● SHORT EXERCISE
Pull out the lines of the rows below, beginning at the line that has "How do I perform: Click" and stopping after the line that has "Given: Click the globe icon on アップロード button". Copy them word for word and leave the pictures out.

● DATA PROVIDED
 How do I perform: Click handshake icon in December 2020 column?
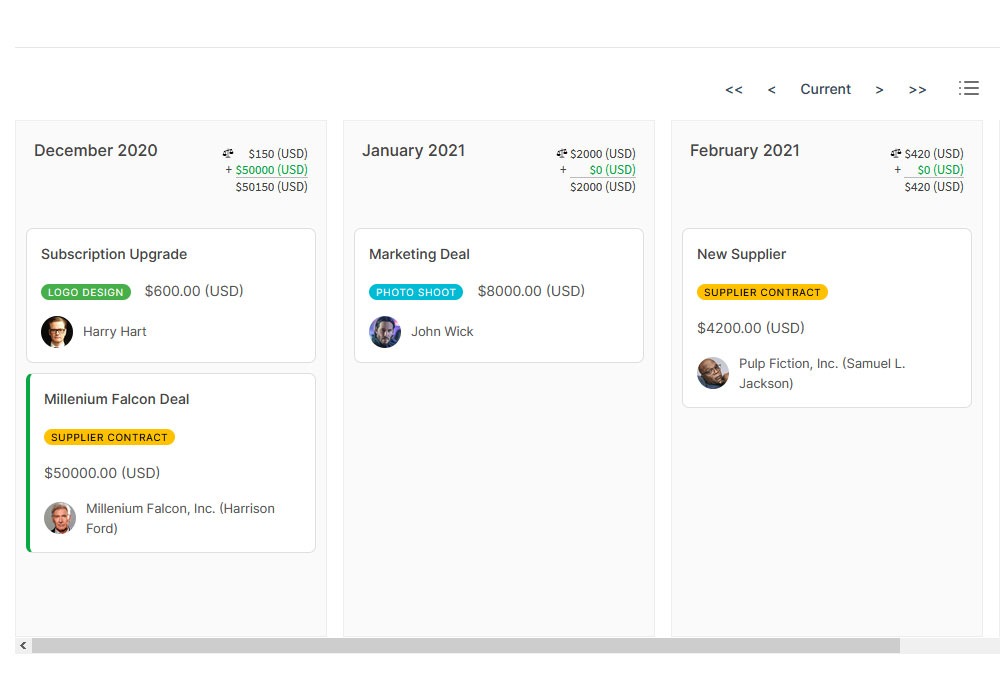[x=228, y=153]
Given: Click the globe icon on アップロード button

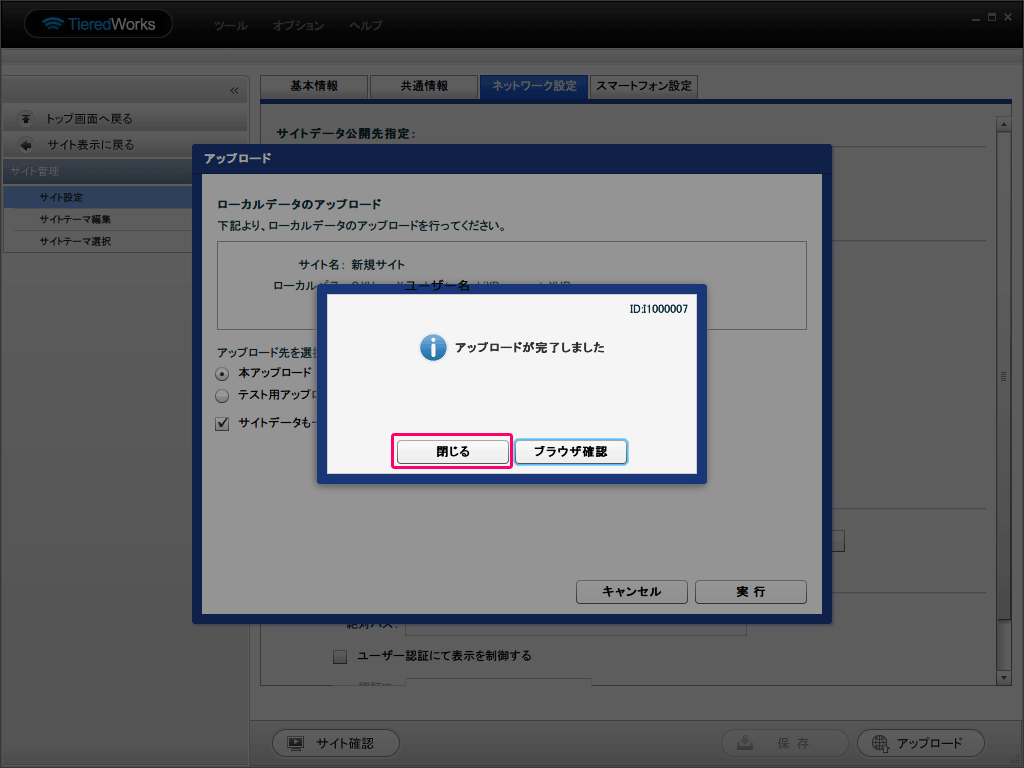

---

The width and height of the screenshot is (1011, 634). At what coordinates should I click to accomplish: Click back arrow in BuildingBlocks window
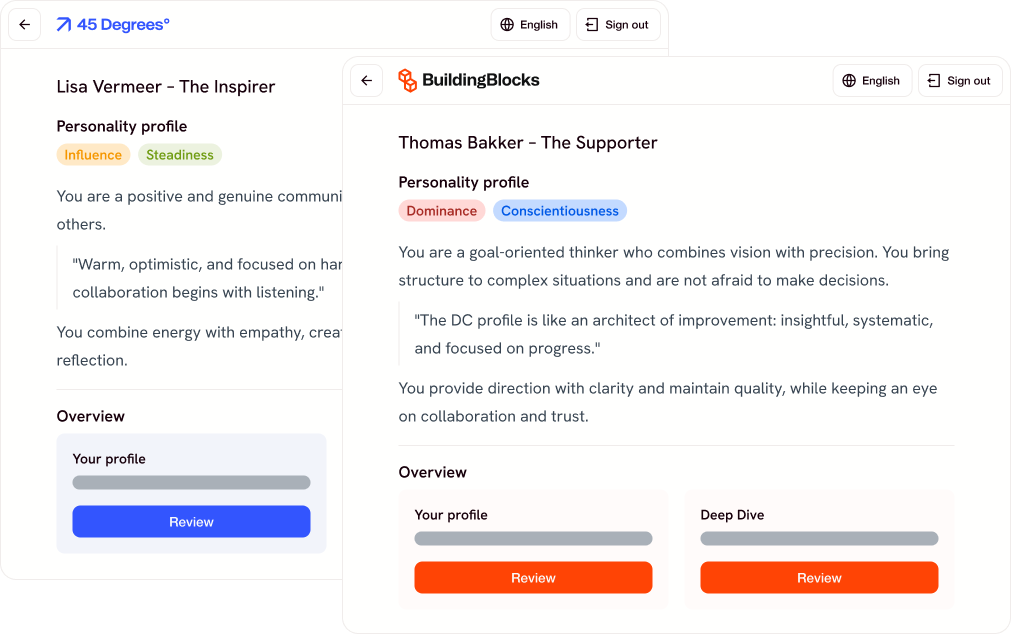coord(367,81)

● FULL SOLUTION
 How do I perform: Click handshake icon in December 2020 column?
[x=228, y=153]
Given: Click the globe icon on アップロード button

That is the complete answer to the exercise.